We used web scraping to grab the first property's owner names according to the Parcel Number 922116177018, and the result shows the owner name and address separated by new line characters `\n`. Again, we see this information verifies that the owner address is not the same as the rental property's address.

Now, let's do this for all properties. The key will be to loop or vectorize this process. *Actually in the chunk below I am only doing this for the first 5 properties since this process takes a long time for all 1730 properties.* The most important thing that is changing with each iteration of a loop should be the parcel number. We can use an index-controlled loop such that that the index value of parcel number column increments until we reach 1730. Putting it all together, we yield the following vector of owner names and address.


In [65]:
root_url = 'https://champaignil.devnetwedge.com/parcel/view/'
owner_names6 = ['']*len(rental_data)
for i in range(5):
    url = root_url + str(rental_data['Parcel Number'].iloc[i]) + '/2020'
    response = requests.get(url)
    soup2 = BeautifulSoup(response.text,'html.parser')
    owner_names5 = soup2.find_all('td',{'class':'col-xs-4'})
    for oN in owner_names5:
        owner_names6[i] = oN.find('div', class_='inner-value').text
print(owner_names6)

Nice!

But there's a better way!!

Let's use the SelectorGadget tool! The SelectorGadget tool (read about it and set it up in your browser https://rvest.tidyverse.org/articles/selectorgadget.html) allows one to inspect the particular part of the web page and better narrow down the html tags. This saves time and greatly reduces the effort of trial and error to grab the information in the Owner Name and Address section of the website.

Using this tool, we selected the table we want and de-selected the Site Address portion of the table next to it.
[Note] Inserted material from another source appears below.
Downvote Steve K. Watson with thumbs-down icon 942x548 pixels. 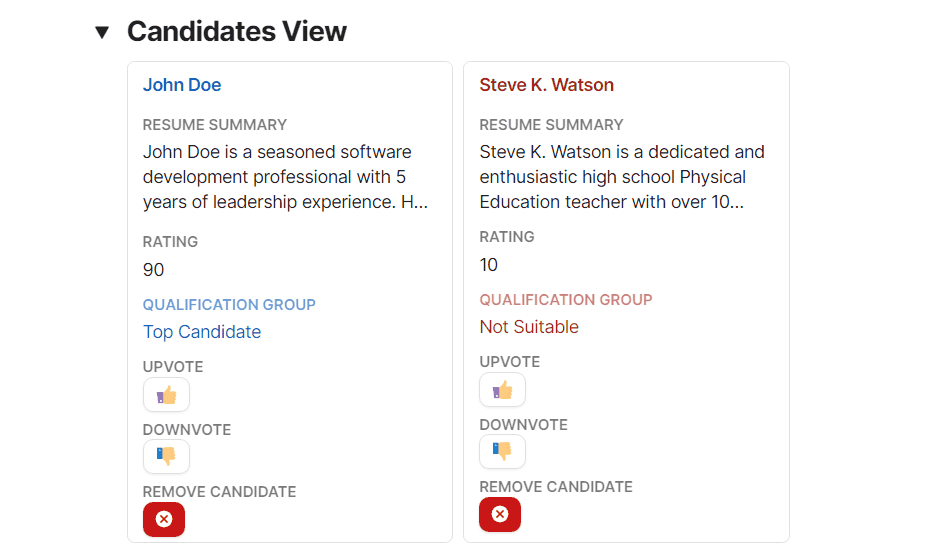(x=502, y=451)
Doing so improved the SelectorGadget estimate of the html tags we *do* want (seen at bottom highlighted in blue).

![](https://uofi.box.com/shared/static/as4pbwxnxdod2q1ah4aopn88im8xony2.png)

This resulted in two html tags: ".col-xs-4:nth-child(3)" and ".inner-value". Trying those two tags out results in the more direct Owner Name and Address information. **Notice that we use the `select()` function with the `soup1` object instead of the `find_all()` or `find()` functions.**

In [57]:
import requests
from bs4 import BeautifulSoup
url1 = "https://champaignil.devnetwedge.com/parcel/view/922116177018/2020"
page1 = requests.get(url1)
soup1 = BeautifulSoup(page1.text)
owner_names1 = soup1.select('.col-xs-4:nth-child(3) .inner-value')
print(owner_names1)

[<div class="inner-value" style="white-space:pre-line"> CORA MAE PROPERTIES LLC, 
LUKE SHERMAN
PO BOX 101
CHAMPAIGN, IL, 61824-0101 </div>]


In [58]:
owner_names2 = [names1.text for names1 in owner_names1]
print(owner_names2)

[' CORA MAE PROPERTIES LLC, \nLUKE SHERMAN\nPO BOX 101\nCHAMPAIGN, IL, 61824-0101 ']
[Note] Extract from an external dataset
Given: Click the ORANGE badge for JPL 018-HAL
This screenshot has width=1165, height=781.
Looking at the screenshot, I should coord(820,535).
Now looping over the first 5 parcel numbers with this more direct CSS selection yields...

In [67]:
root_url = 'https://champaignil.devnetwedge.com/parcel/view/'
owner_names4 = ['']*len(rental_data)
o_n = ['']*len(rental_data)
for i in range(5):
    url = root_url + str(rental_data['Parcel Number'].iloc[i]) + '/2020'
    response = requests.get(url)
    soup = BeautifulSoup(response.text)
    owner_names3 = soup.select('.col-xs-4:nth-child(3) .inner-value')
    for oN in owner_names3:
        owner_names4[i] = [names2.text for names2 in owner_names3]
owner_names04 = []
for item in owner_names4:
    owner_names04 += item
print(owner_names04)

[' CORA MAE PROPERTIES LLC, \nLUKE SHERMAN\nPO BOX 101\nCHAMPAIGN, IL, 61824-0101 ', ' WOMACK, DEBORAH J & MICHAEL\n803 N OAKWOOD ST\nEFFINGHAM, IL, 62401-3241 ', ' RUBIN, RACHAEL\n212 N CENTRAL AVE\nURBANA, IL, 61801-2606 ', ' HARPER, CRAIG & JAMES E\n1173 COUNTY ROAD 2400 E\nST JOSEPH, IL, 61873-9726 ', ' WAMPLER, JOSEPH\nCOLONY PROPERTY MANAGEMENT\n701 DEVONSHIRE DR\nCHAMPAIGN, IL, 61820-7337 ']


Great! 

Below is a final note on web scraping.

Sometimes people abuse this exploration and overdo it on web scraping, which is why certain aspects of web scrapers are illegal or at the least, frowned upon. When you web scrape be cautious of how often you are hitting a particular website. It might be best to do the scraping in chunks over a few days if you are attempting to gather lots of data.


***


## <a name="handling-dates-and-times"></a>Handling dates and times

When a data set contains date and time information in the fields (columns), the dates and times may be correctly imported internally by the programming language, but misinterpreted externally by the users. Most programming languages, operating systems, and software internally store dates and times as a value in reference to some specific date. For example, in SAS, the reference date is January 1, 1960. In R and Python, internal dates and times are in reference to January 1, 1970. You may find it necessary to convert character strings into date values or re-format existing date values. 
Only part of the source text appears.